## Collected data
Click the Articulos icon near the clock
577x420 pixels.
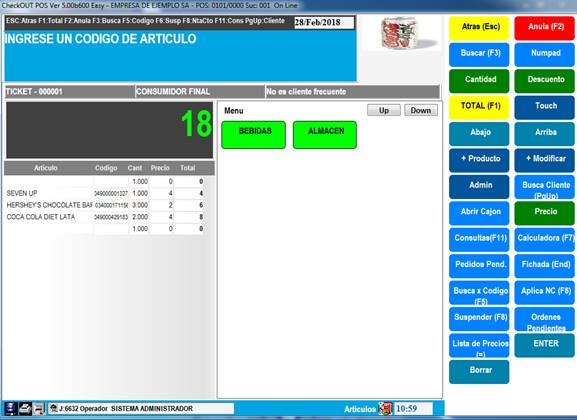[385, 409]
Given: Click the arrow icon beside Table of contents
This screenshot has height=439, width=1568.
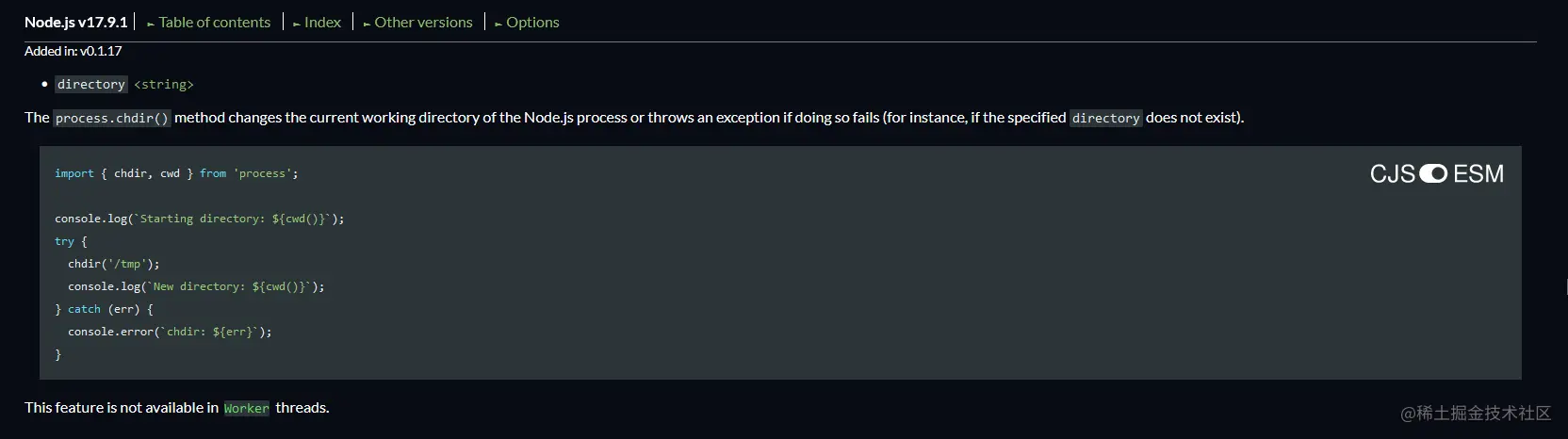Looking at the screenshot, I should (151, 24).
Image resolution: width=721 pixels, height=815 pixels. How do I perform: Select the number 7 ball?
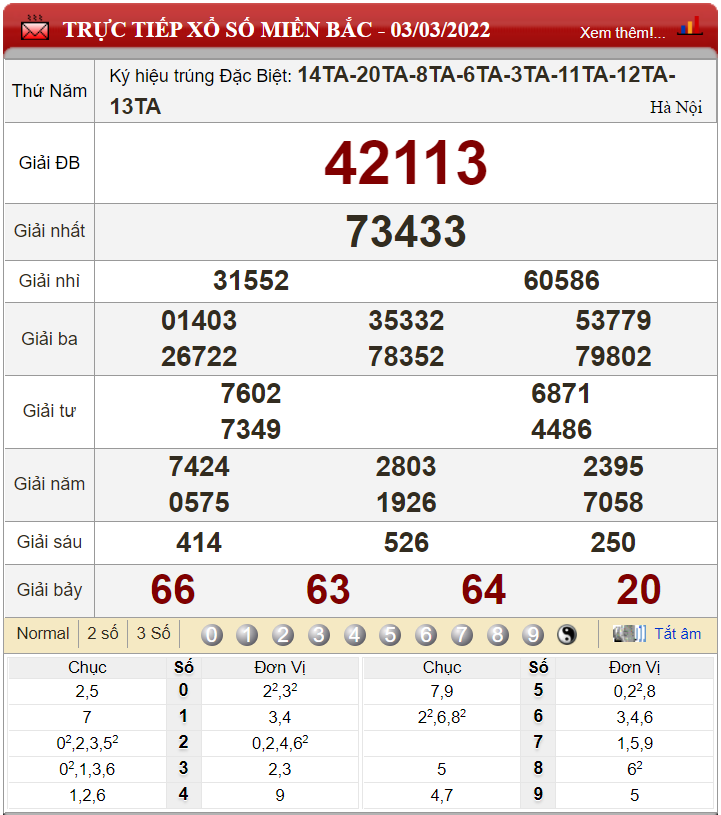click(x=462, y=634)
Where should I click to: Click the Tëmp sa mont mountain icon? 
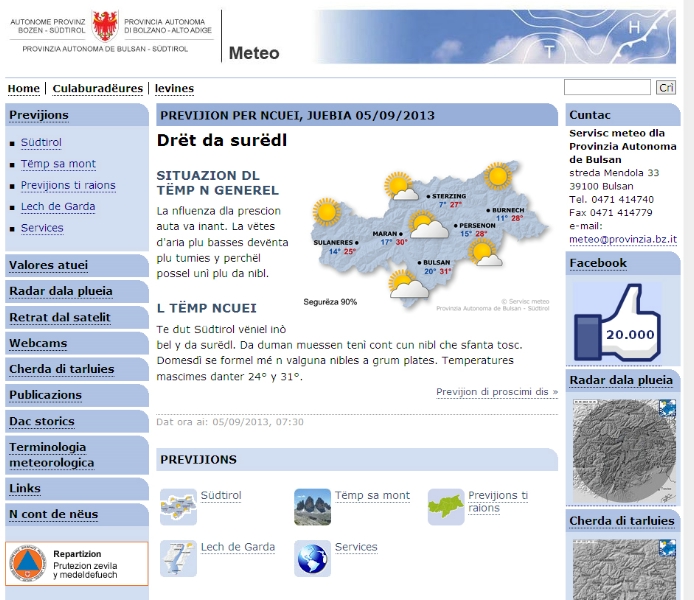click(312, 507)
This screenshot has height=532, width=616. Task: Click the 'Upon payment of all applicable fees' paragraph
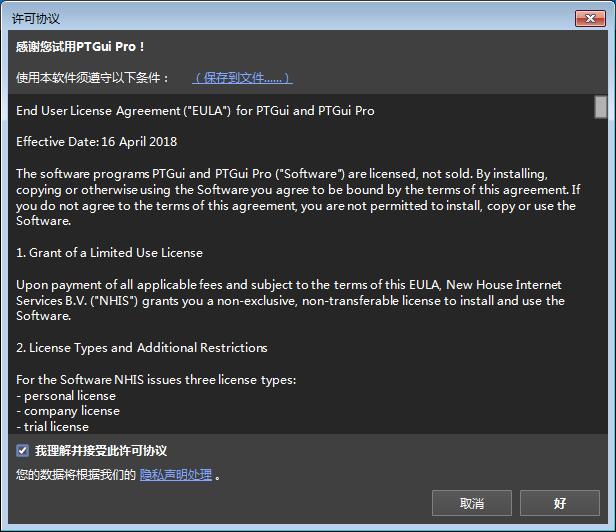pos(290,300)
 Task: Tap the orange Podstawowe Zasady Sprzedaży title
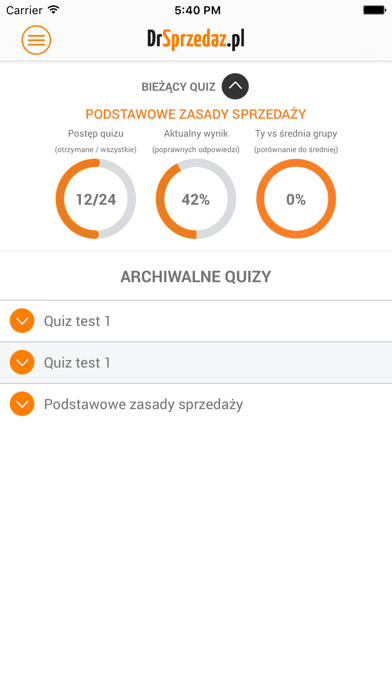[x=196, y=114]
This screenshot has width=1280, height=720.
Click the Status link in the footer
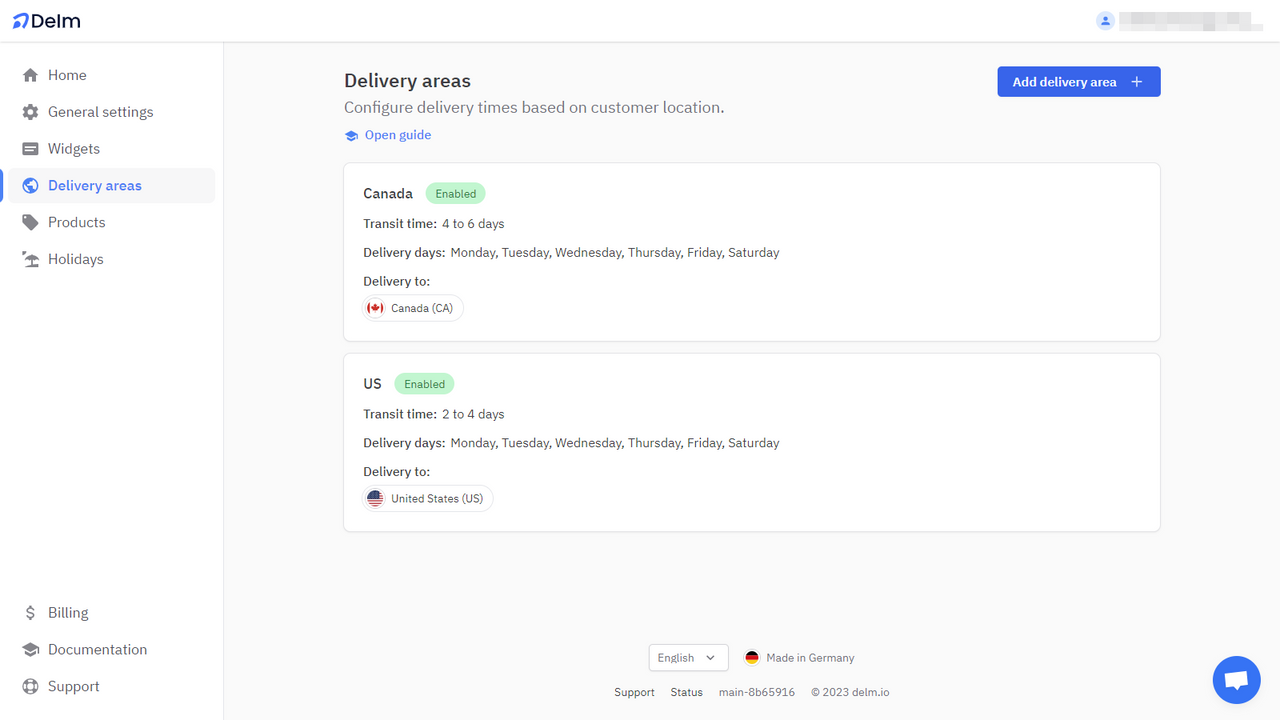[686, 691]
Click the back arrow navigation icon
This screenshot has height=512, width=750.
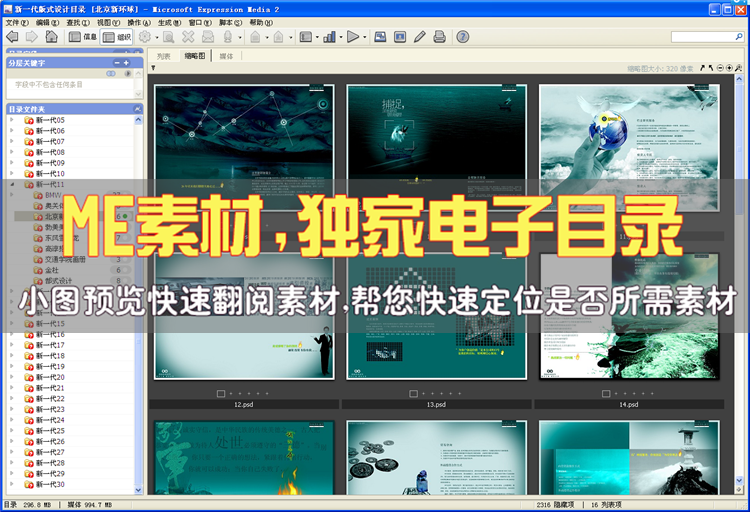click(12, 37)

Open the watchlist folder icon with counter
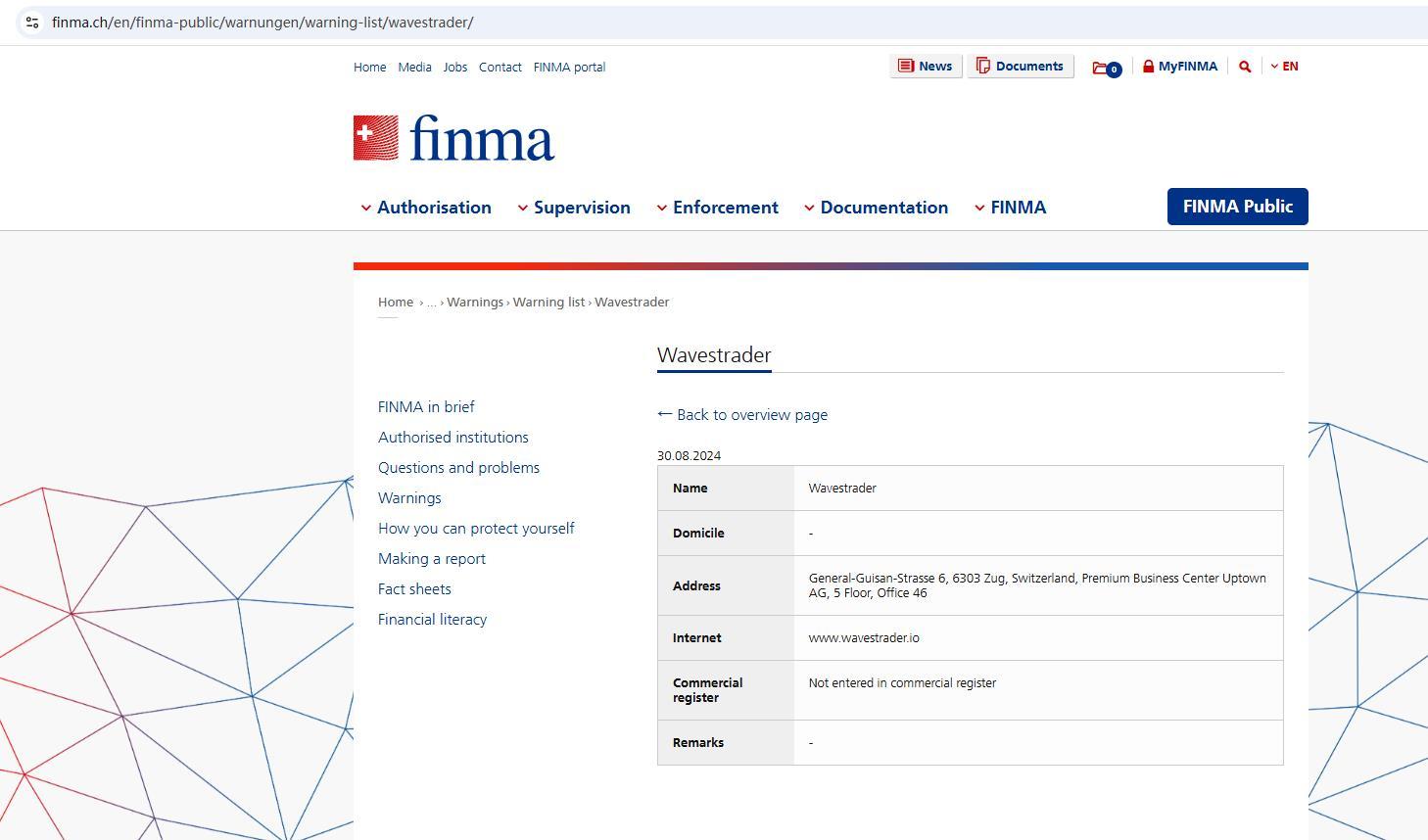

## EXERCISE OBJECTIVE
An exact restatement is expected of the lines from the line containing "Where should I" to the end of the data above, pictures excluded.

## ANSWER SPACE
Where should I click to: Click the Tëmp sa mont mountain icon? 
click(312, 507)
This screenshot has height=532, width=616. Task: Click the 'Upon payment of all applicable fees' paragraph
pos(290,300)
 Task: Tap the orange Podstawowe Zasady Sprzedaży title
[x=196, y=114]
This screenshot has width=1280, height=720.
Click the Status link in the footer
[686, 691]
Click the back arrow navigation icon
This screenshot has height=512, width=750.
click(12, 37)

Open the watchlist folder icon with counter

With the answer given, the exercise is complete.